Endogenous Osteocyte-Osteoclast Signaling Enables Growth Factor-Free Bone Remodeling, Drug Response, and Cancer Invasion in a Nanoscale Calcified Bone-on-a-Chip Model

Bone homeostasis depends on spatially orchestrated interactions among osteoclasts, osteoblasts, and osteocytes that are embedded within a unique extracellular matrix that is mineralized on the nanoscale to define the structure and function of bone. Reconstructing these interactions to enable autonomous cell differentiation and tissue remodeling has remained a significant challenge towards mimicking adequate bone physiology in-vitro. Here, we present an engineered model that spatially defines the paracrine communication of heterogeneous cell populations within bone tissue that support the rapid maturation of primary osteoblasts into osteocytes, the differentiation of macrophages into osteoclasts, and calcified tissue resorption within a mineralized cell-laden bone-like tissue.
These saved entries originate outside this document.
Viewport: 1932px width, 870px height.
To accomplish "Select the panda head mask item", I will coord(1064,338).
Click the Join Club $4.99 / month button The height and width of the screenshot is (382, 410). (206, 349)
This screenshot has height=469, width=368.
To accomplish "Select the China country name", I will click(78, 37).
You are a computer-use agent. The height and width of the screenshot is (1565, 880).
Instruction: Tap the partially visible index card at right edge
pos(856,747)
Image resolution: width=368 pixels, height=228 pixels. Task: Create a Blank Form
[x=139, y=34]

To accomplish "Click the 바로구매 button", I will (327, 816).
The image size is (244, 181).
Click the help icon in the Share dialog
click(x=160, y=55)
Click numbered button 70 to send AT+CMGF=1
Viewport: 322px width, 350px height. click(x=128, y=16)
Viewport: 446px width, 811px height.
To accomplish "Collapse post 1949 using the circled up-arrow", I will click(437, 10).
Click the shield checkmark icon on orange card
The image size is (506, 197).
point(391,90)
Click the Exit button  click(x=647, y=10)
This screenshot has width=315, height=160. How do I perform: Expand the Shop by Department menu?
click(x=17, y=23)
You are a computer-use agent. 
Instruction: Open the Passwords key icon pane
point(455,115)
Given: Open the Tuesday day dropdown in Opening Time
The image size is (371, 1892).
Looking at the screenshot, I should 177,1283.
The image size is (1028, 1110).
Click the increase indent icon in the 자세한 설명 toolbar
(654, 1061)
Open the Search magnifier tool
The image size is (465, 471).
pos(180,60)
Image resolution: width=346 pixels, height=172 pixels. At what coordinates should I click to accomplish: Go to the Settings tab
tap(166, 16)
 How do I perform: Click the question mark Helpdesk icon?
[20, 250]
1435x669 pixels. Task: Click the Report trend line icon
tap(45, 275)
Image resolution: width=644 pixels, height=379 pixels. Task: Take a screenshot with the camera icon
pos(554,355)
We demonstrate that nanoscale mineralization of cell-laden collagen hydrogels on-a-chip enhances osteoblast to osteocyte differentiation, whereas osteocytes in the matrix accelerate osteoclastogenesis and remodeling in a spatially defined manner without the need for exogenous growth factors. Osteocyte-dependent osteoclastogenesis on-a-chip outperformed conventional stimulation with RANKL and M-CSF, reproduced the clinical response of anti-resorptive drugs, and mimicked established tumor-bone interactions observed in invasive oral cancer. By replicating essential aspects of bone composition and function, this system provides a robust, self-regulated microphysiologic model to investigate bone remodeling, cancer-bone crosstalk, and therapeutic interventions.